An editorial calendar is an absolute necessity for consistent, guided and informed content publishing.

More content marketing teams across B2B and B2C industries are setting up their daily operations with tactics straight from old-school print newspaper newsrooms. Some of these traditions include publishing content quickly to tie in the “chatter” of the day’s social media graph, staying close to Strunk & White editing principles (with some internet-centric exceptions) and managing a standing, though typically freelance, editorial team.
But one of the most relevant parts carried over from the editorial newsroom comes before the actual content creation. It’s the brainstorming, planning and the scheduling of content: the editorial calendar.

Benefits of an Editorial Calendar

The editorial calendar should serve as the roadmap for content, whether that’s 3, 6, 9 or 12 months ahead. A properly planned and prepped editorial calendar should help your team:

  • Better understand company content needs
  • Increase brainstorming prowess for content
  • Strategize content around business goals
  • Pair content with company news and announcements
  • Highlight special content projects
  • Keep overall track of content marketing projects

An editorial calendar should act as a guidebook to help deliver on a number of goals, including:

  • Attracting readers and viewers
  • Meeting SEO needs and overall business objectives
  • Connecting contributors with content owners
  • Enabling coordinated distribution on social channels

Editorial calendars are important for not only helping an editorial team keep track of content, but also for tracking other content elements, like audience personas, social strategies, SEO metrics and more.

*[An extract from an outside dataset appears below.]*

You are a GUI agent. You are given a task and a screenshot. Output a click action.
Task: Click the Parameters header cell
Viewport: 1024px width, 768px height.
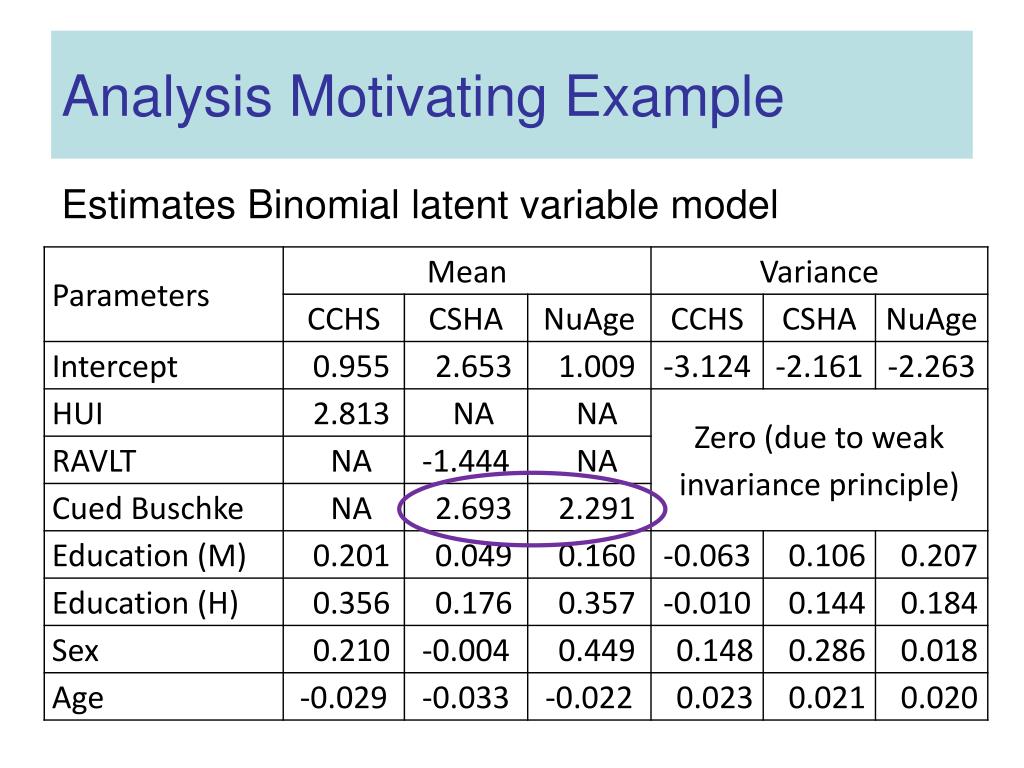[x=131, y=296]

Building an Editorial Calendar

There are a variety of calendar structures to choose from.  This might be an online template, a shareable spreadsheet, a presentation deck or even a text document, depending on scope, resources and size. But every calendar should have these 10 basic element:

  1. Content Topic / Theme / Category
  2. Content Creator (In-house or freelance?)
  3. Content Title (great titles matter!)
  4. Call to action (text and intended URL)
  5. Content Format (Blog post, video, image, design, infographic etc.)
  6. Intended Audience (primary/secondary)
  7. Keywords / SEO focus / Tag data
  8. Internal / External due dates
  9. Supporting media (infographic, photo, video)
  10. Distribution channels (website, external site, blog, social, etc)

There are ways to improve this basic set-up. Convince and Convert highly recommends integrating any social media plans into the overall editorial calendar. In fact, depending on the business/industry and content needs, it may be worthwhile to also integrate other plans and schedules, like product release schedules, event schedules, personal appearance schedules and more.
Tracking content with data and analysis over time will also provide a picture of which content works and which doesn’t for a desired audience. That analysis isn’t 100% integral at the very start, but 6 months in is a good time to start reviewing.
Creating an editorial calendar is a great start to a consistent and high-quality content marketing program. Without it, a team may end up constantly scrounging for content ideas on a moment’s notice.